16 June 2009 | bkoganbing
The 19th Century Greatest Generation
What do MASH and The Young Riders have in common? It's an interesting answer and you'd guess it immediately if you know your history. Both television series lasted longer than the historical event they were set in. MASH which ran over ten years was longer than the three years of the actual Korean War.
The Young Riders lasted for 3 seasons and in real life The Pony Express was started in 1860 and lasted until the beginning of the Civil War. Technology replaced horses, the telegraph invented almost 20 years earlier finally spanned the continent.
Still for its brief time, The Pony Express which was run under government contract by the famous western freighting firm of Russell, Majors&Waddell certainly earned its colorful place in our history. In doing the television show the producers went back into what used to be done in Hollywood westerns, take some frontier legends and weave plots around the names that had nothing to do with real life.
According to this show Buffalo Bill Cody, Wild Bill Hickok and Jesse James all rode for the Pony Express.

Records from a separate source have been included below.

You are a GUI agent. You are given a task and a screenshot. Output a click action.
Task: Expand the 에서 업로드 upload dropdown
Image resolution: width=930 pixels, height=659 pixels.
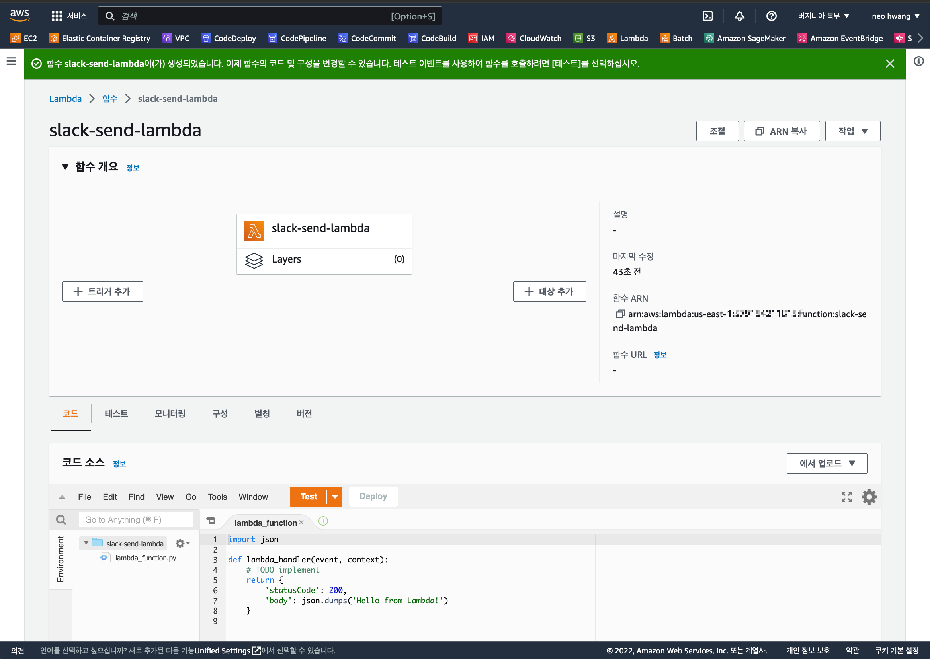[x=826, y=463]
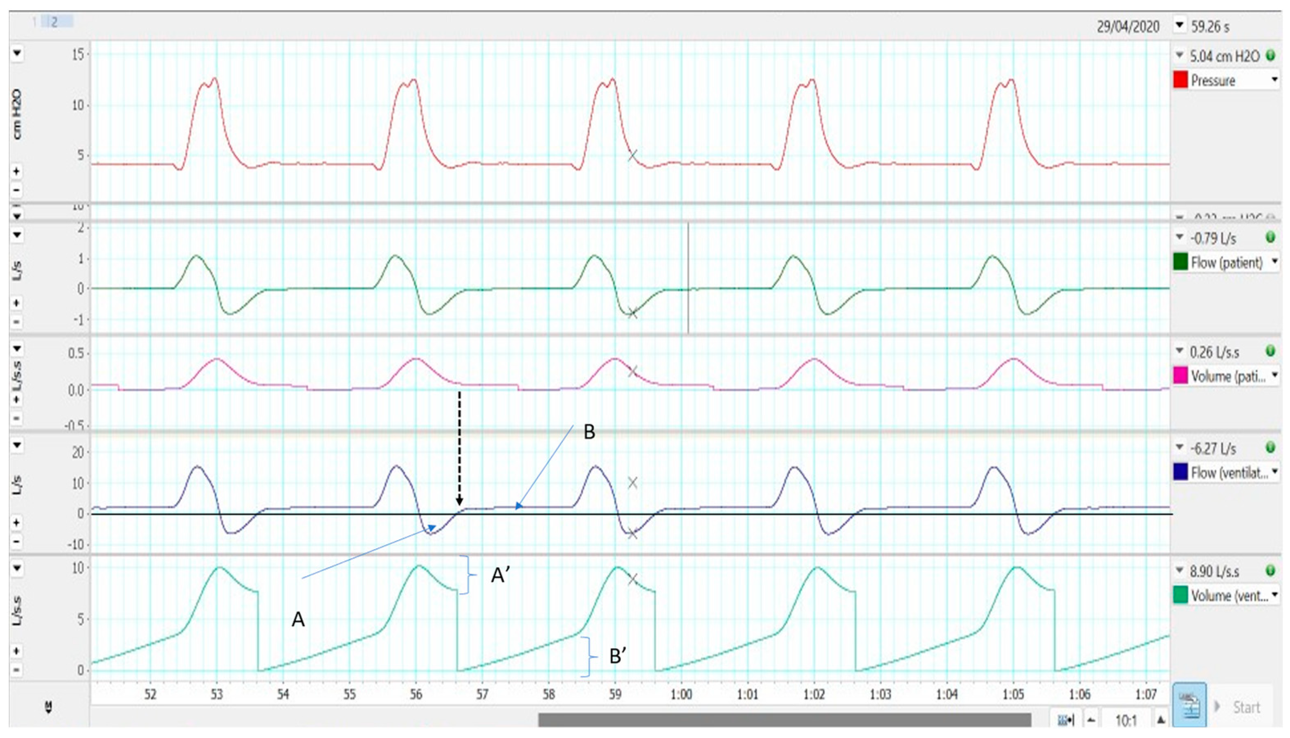Select page tab 2
1290x738 pixels.
tap(55, 21)
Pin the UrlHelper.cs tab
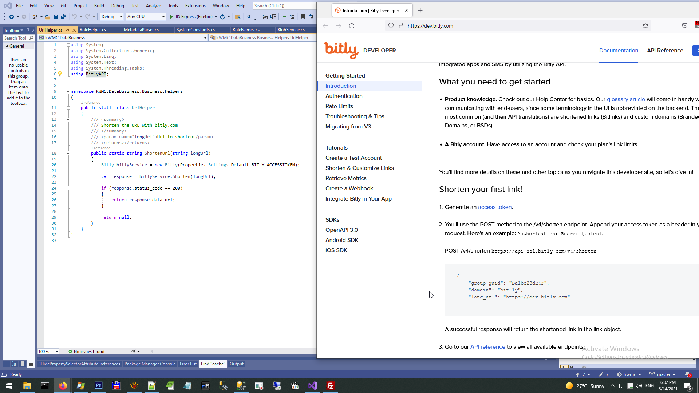Image resolution: width=699 pixels, height=393 pixels. [x=68, y=30]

Of the group only Cody did in real life and he was all of 14 at the time. Stephen Baldwin was a bit older than the real Cody during his Pony Express period. Of course in the film Pony Express the mature Charlton Heston played Cody and Baldwin was certainly closer than him.
In that same film Forrest Tucker played Wild Bill Hickok. Hickok would have been in his early twenties as Josh Brolin was at the time of the series and he did work for Russell,Majors&Waddell at the time. But he was a teamster, he drove their freight wagons. He was too old to be a Young Rider. In fact that was what the Pony Express looked for, young riders, teenage boys looking for a little adventure and a chance to make a decent wage. To those farm and ranch kids trying to make a living off the land, this was a great opportunity.

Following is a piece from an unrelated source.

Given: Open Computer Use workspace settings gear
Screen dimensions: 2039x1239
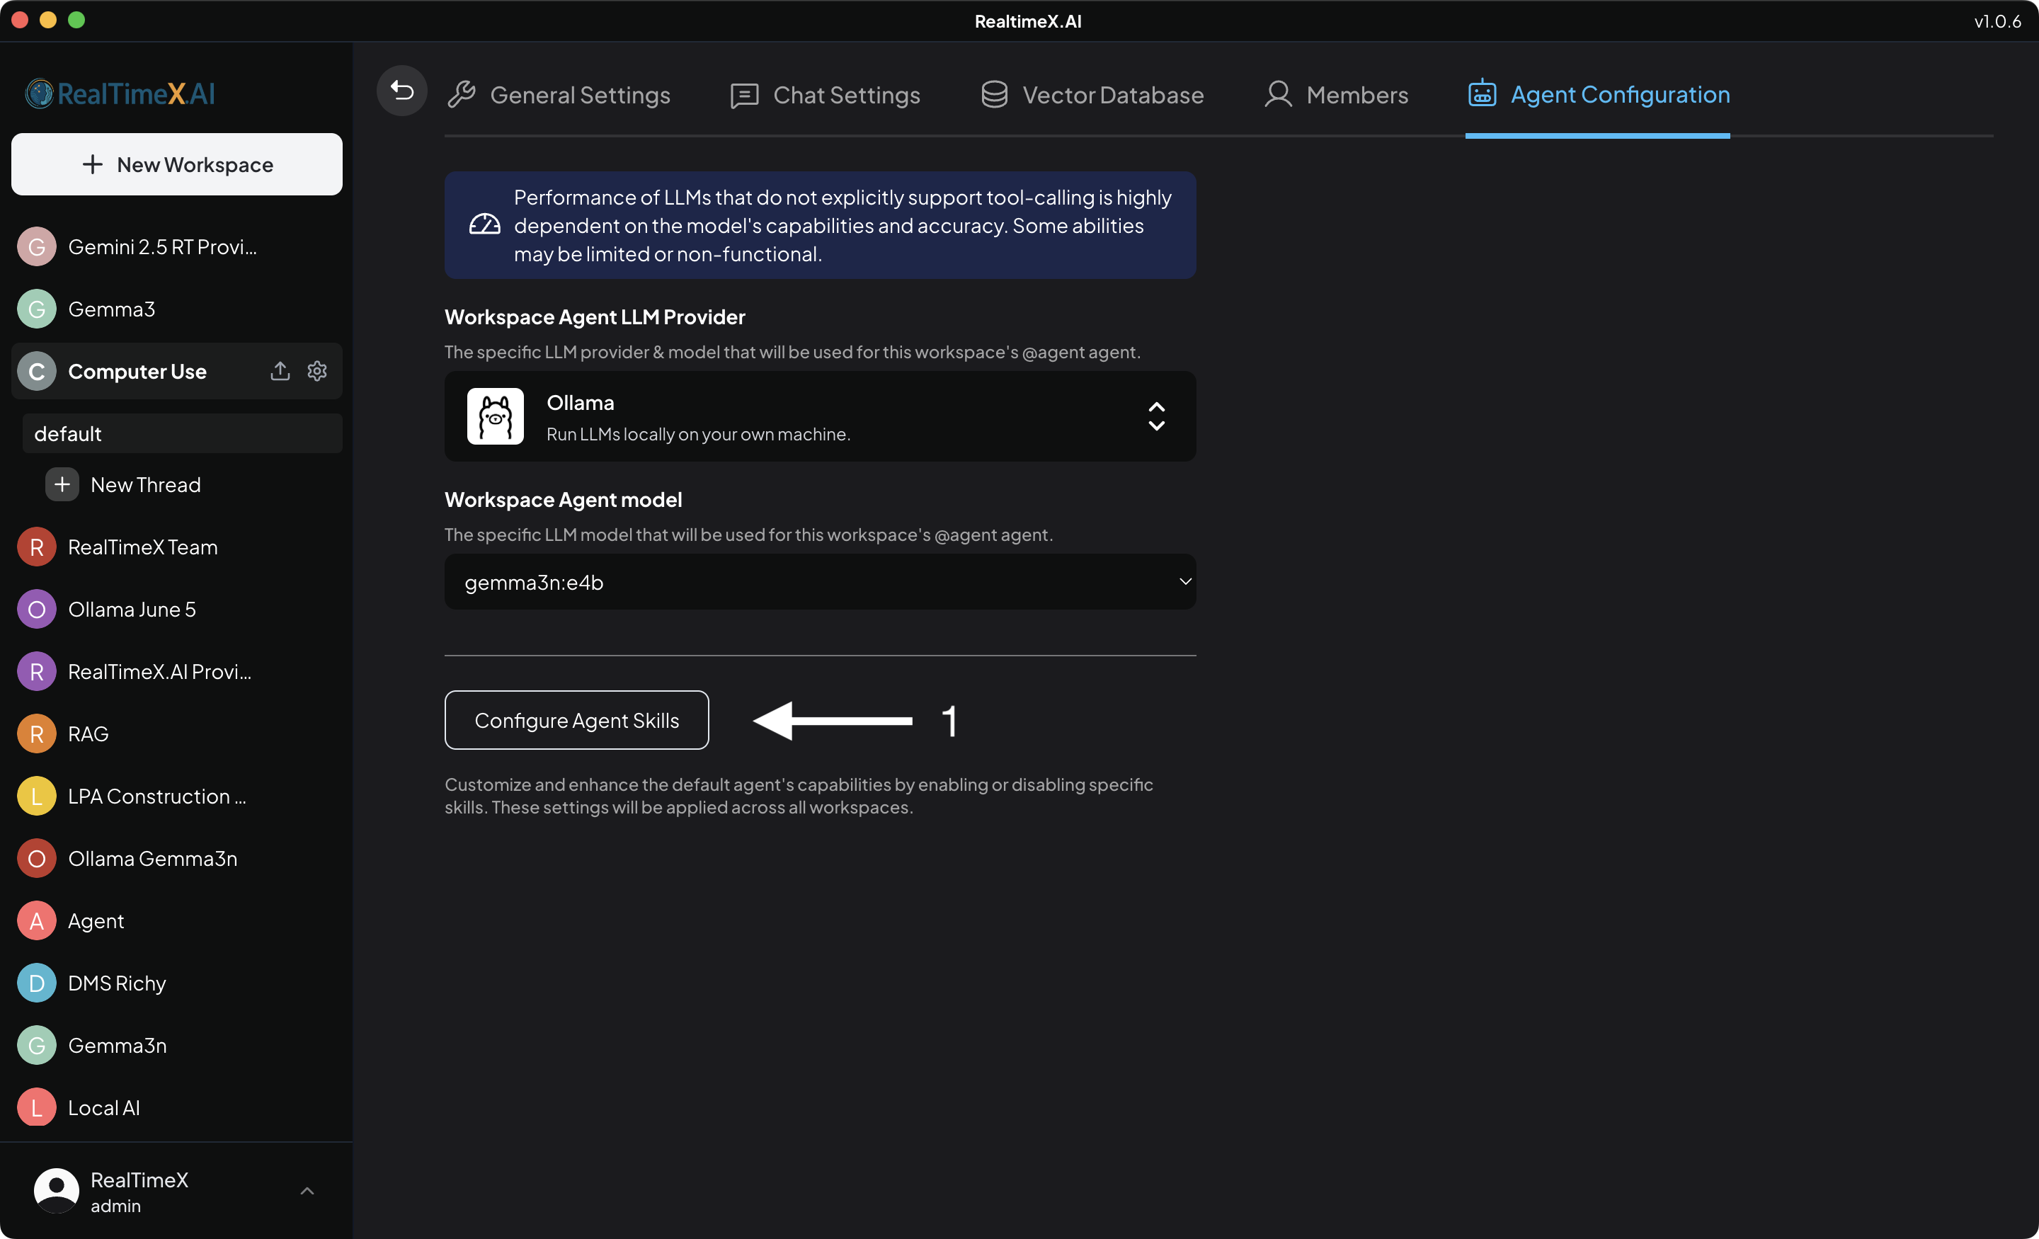Looking at the screenshot, I should (x=317, y=371).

A third western legend, a child actually at this time also joined The Pony Express. Young Christopher Pettiet played Jesse James who never had any connection at all with the Pony Express joined the cast in the third and final season. He was a fine young player and his death from a drug overdose in 2000 was a tragic end to a promising career.
The rest of the cast reflected some of the issues of the times. There was a southern kid simply called The Kid who was played by Ty Miller. Gregg Rainwater played an American Indian young rider, Travis Fine was a mute young rider, Don Franklin joined the cast as a runaway slave escaped to the free west in the third season as a young rider.
The most interesting gimmick was Yvonne Suhor who was going in incognito drag. I don't think the rules of The Pony Express expressly forbade women in its employ, but they sure didn't provide any separate accommodations in those relay stations. For about half the first season, no one knew she was a women. Then it finally came out, though at first only relay station manager Anthony Zerbe knew.
Zerbe played a colorful western type character who must have felt like he was running a summer camp. But these kids were there to work and their work created a legend that's come down to us today. If the young people of the World War II era are the Greatest Generation of the last century, than those who were in the Pony Express who joined the Union and Confederate Armies of the time in an awful Civil War, were the 19th Century Greatest Generation. The awful tragedy is that this generation was busy killing each other in that the USA be preserved and free for all.
When The Young Riders ended its run, the various cast members left the disbanded Pony Express to whatever destiny their consciences told them where to go. It was a moving finale to the series and something played out across the United States of America and the Confederate States of America in thousands of homes.
Despite some really bad historical inaccuracies, The Young Riders was a fine series and I wish it lasted a bit longer.